Available data:
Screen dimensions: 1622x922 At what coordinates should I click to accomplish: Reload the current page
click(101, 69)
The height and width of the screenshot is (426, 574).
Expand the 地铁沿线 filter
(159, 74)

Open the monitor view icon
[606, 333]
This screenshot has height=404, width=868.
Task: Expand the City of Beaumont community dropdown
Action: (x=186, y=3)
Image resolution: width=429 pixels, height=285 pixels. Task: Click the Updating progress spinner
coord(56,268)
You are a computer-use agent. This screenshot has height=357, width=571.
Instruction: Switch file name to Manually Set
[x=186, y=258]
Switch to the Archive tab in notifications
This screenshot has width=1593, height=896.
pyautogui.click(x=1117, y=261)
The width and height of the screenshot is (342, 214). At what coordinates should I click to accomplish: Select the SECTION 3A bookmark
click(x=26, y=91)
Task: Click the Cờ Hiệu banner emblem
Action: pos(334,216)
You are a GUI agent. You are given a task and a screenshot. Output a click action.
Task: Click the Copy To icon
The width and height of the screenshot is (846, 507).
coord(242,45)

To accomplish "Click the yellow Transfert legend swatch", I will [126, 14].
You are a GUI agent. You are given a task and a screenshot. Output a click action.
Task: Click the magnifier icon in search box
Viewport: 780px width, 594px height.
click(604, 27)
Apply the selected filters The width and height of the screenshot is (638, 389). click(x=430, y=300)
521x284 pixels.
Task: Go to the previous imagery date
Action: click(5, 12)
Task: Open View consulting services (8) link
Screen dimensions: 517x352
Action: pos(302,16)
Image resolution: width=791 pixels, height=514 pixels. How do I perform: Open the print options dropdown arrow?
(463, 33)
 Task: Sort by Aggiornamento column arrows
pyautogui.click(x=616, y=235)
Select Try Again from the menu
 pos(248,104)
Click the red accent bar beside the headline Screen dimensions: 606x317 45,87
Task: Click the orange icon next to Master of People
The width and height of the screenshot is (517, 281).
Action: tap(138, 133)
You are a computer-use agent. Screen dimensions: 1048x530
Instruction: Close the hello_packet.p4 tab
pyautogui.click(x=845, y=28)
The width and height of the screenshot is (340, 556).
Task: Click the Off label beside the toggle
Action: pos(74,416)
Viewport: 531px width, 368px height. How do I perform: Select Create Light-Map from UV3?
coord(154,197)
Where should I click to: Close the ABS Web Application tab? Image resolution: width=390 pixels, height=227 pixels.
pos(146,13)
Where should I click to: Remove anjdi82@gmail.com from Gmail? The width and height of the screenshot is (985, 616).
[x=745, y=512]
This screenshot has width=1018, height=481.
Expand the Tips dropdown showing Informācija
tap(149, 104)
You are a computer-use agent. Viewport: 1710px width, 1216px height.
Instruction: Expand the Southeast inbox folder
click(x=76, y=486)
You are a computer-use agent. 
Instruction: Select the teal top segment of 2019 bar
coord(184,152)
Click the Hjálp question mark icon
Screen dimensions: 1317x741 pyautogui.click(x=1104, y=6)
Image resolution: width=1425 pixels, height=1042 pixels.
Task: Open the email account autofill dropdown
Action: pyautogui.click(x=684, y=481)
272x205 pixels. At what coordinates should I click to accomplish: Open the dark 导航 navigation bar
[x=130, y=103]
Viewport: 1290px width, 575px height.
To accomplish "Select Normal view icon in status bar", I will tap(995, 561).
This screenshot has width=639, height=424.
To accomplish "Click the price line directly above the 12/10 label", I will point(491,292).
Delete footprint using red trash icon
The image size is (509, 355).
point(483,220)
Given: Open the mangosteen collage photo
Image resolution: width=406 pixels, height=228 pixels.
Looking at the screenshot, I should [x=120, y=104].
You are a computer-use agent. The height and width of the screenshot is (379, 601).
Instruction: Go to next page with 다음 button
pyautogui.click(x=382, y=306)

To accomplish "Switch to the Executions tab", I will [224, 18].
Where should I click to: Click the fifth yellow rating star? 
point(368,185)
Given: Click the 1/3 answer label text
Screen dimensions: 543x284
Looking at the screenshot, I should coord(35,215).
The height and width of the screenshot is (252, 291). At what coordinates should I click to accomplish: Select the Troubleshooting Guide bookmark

Description of the task: Rewrite all the records above, changing "magnifier" to "magnifying glass" and keeping everything else the same.

Answer below:
Screen dimensions: 1622x922 At what coordinates should I click to accomplish: Reload the current page
click(101, 69)
The height and width of the screenshot is (426, 574).
Expand the 地铁沿线 filter
(159, 74)

Open the monitor view icon
[606, 333]
This screenshot has height=404, width=868.
Task: Expand the City of Beaumont community dropdown
Action: (x=186, y=3)
Image resolution: width=429 pixels, height=285 pixels. Task: Click the Updating progress spinner
coord(56,268)
You are a computer-use agent. This screenshot has height=357, width=571.
Instruction: Switch file name to Manually Set
[x=186, y=258]
Switch to the Archive tab in notifications
This screenshot has width=1593, height=896.
pyautogui.click(x=1117, y=261)
The width and height of the screenshot is (342, 214). At what coordinates should I click to accomplish: Select the SECTION 3A bookmark
click(x=26, y=91)
Task: Click the Cờ Hiệu banner emblem
Action: pos(334,216)
You are a GUI agent. You are given a task and a screenshot. Output a click action.
Task: Click the Copy To icon
The width and height of the screenshot is (846, 507).
coord(242,45)

To accomplish "Click the yellow Transfert legend swatch", I will [126, 14].
You are a GUI agent. You are given a task and a screenshot. Output a click action.
Task: Click the magnifying glass icon in search box
Viewport: 780px width, 594px height.
click(604, 27)
Apply the selected filters The width and height of the screenshot is (638, 389). click(x=430, y=300)
521x284 pixels.
Task: Go to the previous imagery date
Action: click(5, 12)
Task: Open View consulting services (8) link
Screen dimensions: 517x352
Action: pos(302,16)
Image resolution: width=791 pixels, height=514 pixels. How do I perform: Open the print options dropdown arrow?
(463, 33)
 Task: Sort by Aggiornamento column arrows
pyautogui.click(x=616, y=235)
Select Try Again from the menu
 pos(248,104)
Click the red accent bar beside the headline Screen dimensions: 606x317 45,87
Task: Click the orange icon next to Master of People
The width and height of the screenshot is (517, 281).
Action: tap(138, 133)
You are a computer-use agent. Screen dimensions: 1048x530
Instruction: Close the hello_packet.p4 tab
pyautogui.click(x=845, y=28)
The width and height of the screenshot is (340, 556).
Task: Click the Off label beside the toggle
Action: pos(74,416)
Viewport: 531px width, 368px height. How do I perform: Select Create Light-Map from UV3?
coord(154,197)
Where should I click to: Close the ABS Web Application tab? Image resolution: width=390 pixels, height=227 pixels.
pos(146,13)
Where should I click to: Remove anjdi82@gmail.com from Gmail? The width and height of the screenshot is (985, 616).
[x=745, y=512]
This screenshot has width=1018, height=481.
Expand the Tips dropdown showing Informācija
tap(149, 104)
You are a computer-use agent. Viewport: 1710px width, 1216px height.
Instruction: Expand the Southeast inbox folder
click(x=76, y=486)
You are a computer-use agent. 
Instruction: Select the teal top segment of 2019 bar
coord(184,152)
Click the Hjálp question mark icon
Screen dimensions: 1317x741 pyautogui.click(x=1104, y=6)
Image resolution: width=1425 pixels, height=1042 pixels.
Task: Open the email account autofill dropdown
Action: pyautogui.click(x=684, y=481)
272x205 pixels. At what coordinates should I click to accomplish: Open the dark 导航 navigation bar
[x=130, y=103]
Viewport: 1290px width, 575px height.
To accomplish "Select Normal view icon in status bar", I will tap(995, 561).
This screenshot has width=639, height=424.
To accomplish "Click the price line directly above the 12/10 label", I will point(491,292).
Delete footprint using red trash icon
The image size is (509, 355).
point(483,220)
Given: Open the mangosteen collage photo
Image resolution: width=406 pixels, height=228 pixels.
Looking at the screenshot, I should [x=120, y=104].
You are a computer-use agent. The height and width of the screenshot is (379, 601).
Instruction: Go to next page with 다음 button
pyautogui.click(x=382, y=306)

To accomplish "Switch to the Executions tab", I will [224, 18].
Where should I click to: Click the fifth yellow rating star? 
point(368,185)
Given: Click the 1/3 answer label text
Screen dimensions: 543x284
Looking at the screenshot, I should coord(35,215).
The height and width of the screenshot is (252, 291). At what coordinates should I click to accomplish: Select the Troubleshooting Guide bookmark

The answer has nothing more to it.